Reaally COOL shot stev 

Weather for the next  week isn't great snow , rain and really gray so I figure I got to just take what happens a bit of a drizzel here at home but once I got up it  was snowing like crazy so Here's what i got but i did desat it


----------



## carver (Mar 1, 2011)

*North Atlanta horse barn*


----------



## wvdawg (Mar 1, 2011)

Off to a great start!  I like 'em all guys!  Here's mine.


----------



## cornpile (Mar 2, 2011)

Great old barn shots,Guys


----------



## carver (Mar 2, 2011)

Very nice captures guys,it's a shame to see our history just rot away.


----------



## Crickett (Mar 2, 2011)

Great shots y'all! There's an old barn not far from the house. I will try to get a shot of it & post it up!


----------



## Crickett (Mar 4, 2011)

Had a chance to stop by & take a photo of this barn. It sits close to the road but the trees have grown up around it making it hard to get a good clear shot.


----------



## LOVEMYLABXS (Mar 4, 2011)

Crickett said:


> Had a chance to stop by & take a photo of this barn. It sits close to the road but the trees have grown up around it making it hard to get a good clear shot.

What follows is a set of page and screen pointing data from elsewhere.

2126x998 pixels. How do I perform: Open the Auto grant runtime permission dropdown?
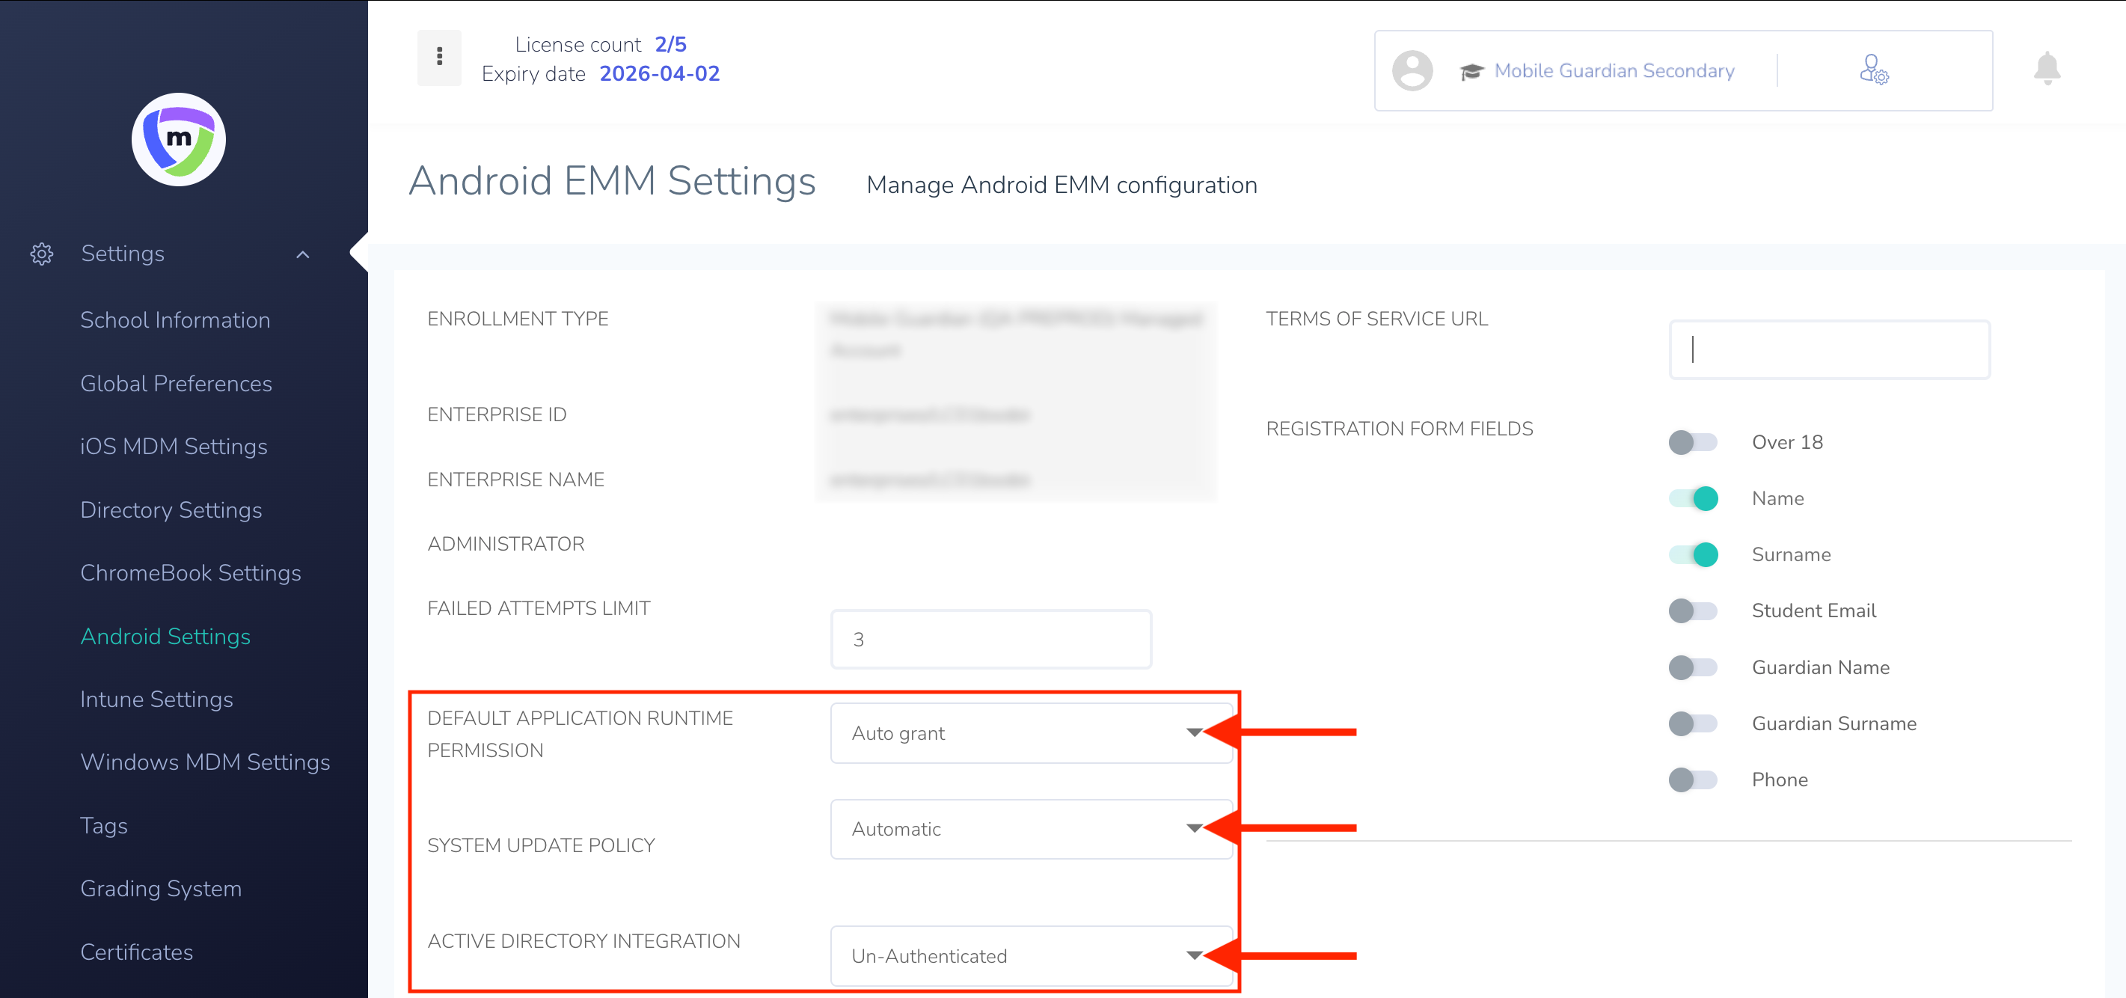pos(1030,733)
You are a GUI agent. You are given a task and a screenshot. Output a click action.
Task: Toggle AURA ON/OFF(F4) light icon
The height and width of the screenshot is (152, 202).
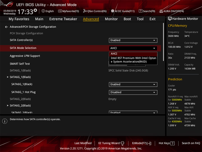click(x=161, y=11)
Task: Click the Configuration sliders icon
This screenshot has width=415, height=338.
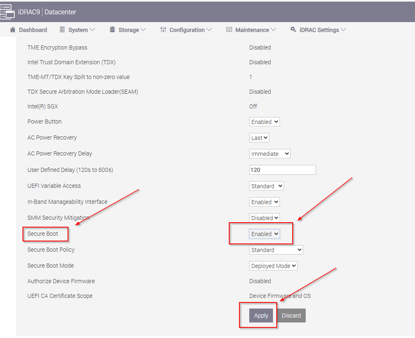Action: pos(163,30)
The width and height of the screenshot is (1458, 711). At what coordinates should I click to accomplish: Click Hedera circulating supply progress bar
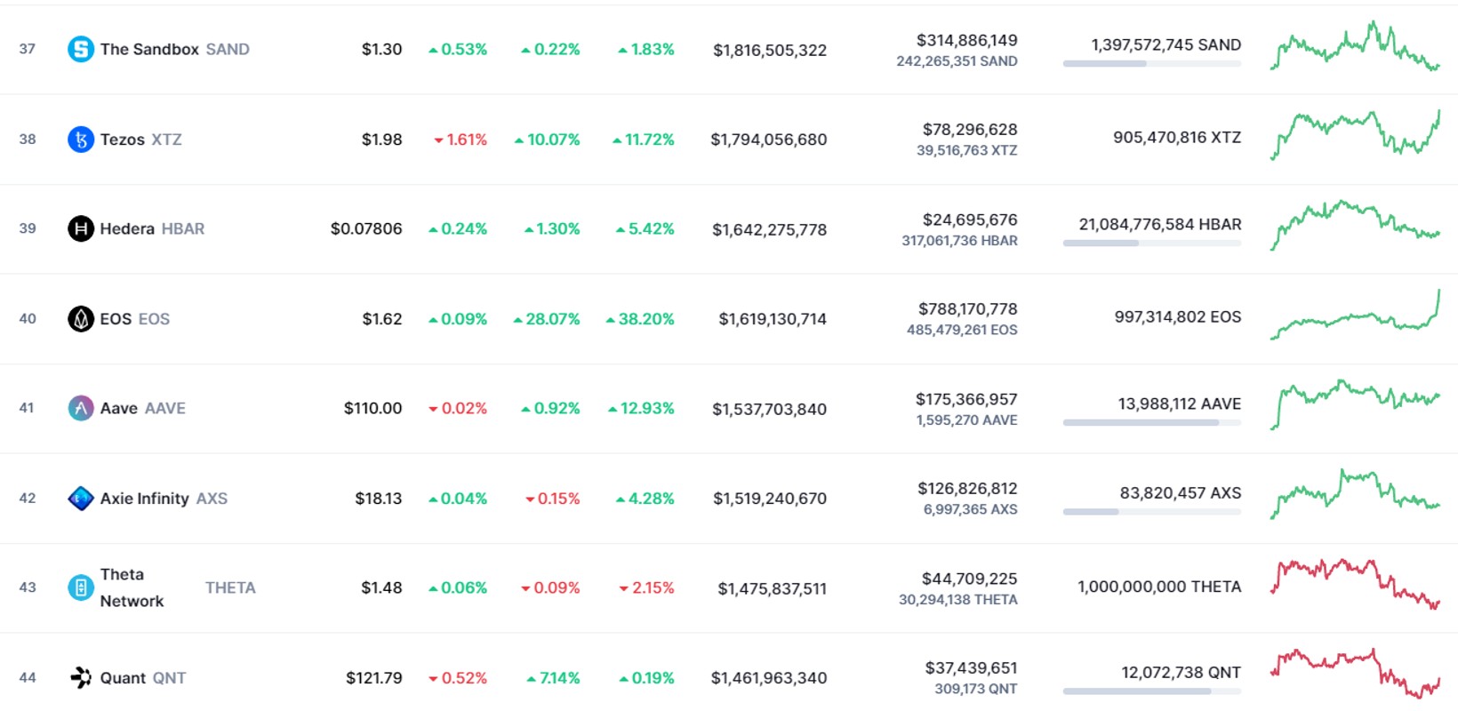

 Glad you got away from that pool table and got out mushin  Crickett  

Good job on the ole barn Crickett


----------



## Crickett (Mar 4, 2011)

LOVEMYLABXS said:


> Glad you got away from that pool table and got out mushin  Crickett
> 
> Good job on the ole barn Crickett






I'm actually getting purty good! 

Thanks Mike!


----------



## stev (Mar 4, 2011)

Crickett said:


> I'm actually getting purty good!
> 
> Thanks Mike!



Good at what


----------



## Crickett (Mar 4, 2011)

stev said:


> Good at what



It's a long list but we are talking about pool!


----------



## stev (Mar 4, 2011)

Crickett said:


> It's a long list but we are talking about pool!



cool, 8 ball is the game


----------



## kc6bsm (Mar 7, 2011)

I know it is kind of last minute, but here is mine.


----------



## wvdawg (Mar 7, 2011)

Yes ma'am - worth the wait!  That's a big ole barn!


----------



## Browtine (Mar 7, 2011)

Man! I had planned to get a shot of a GREAT old barn near me for this week... but I forgot and it's dark out now, with about 24 minutes until deadline. Dang... 

Anyway, great shots of some awesome old barns. I love old barns and buildings anyway!


----------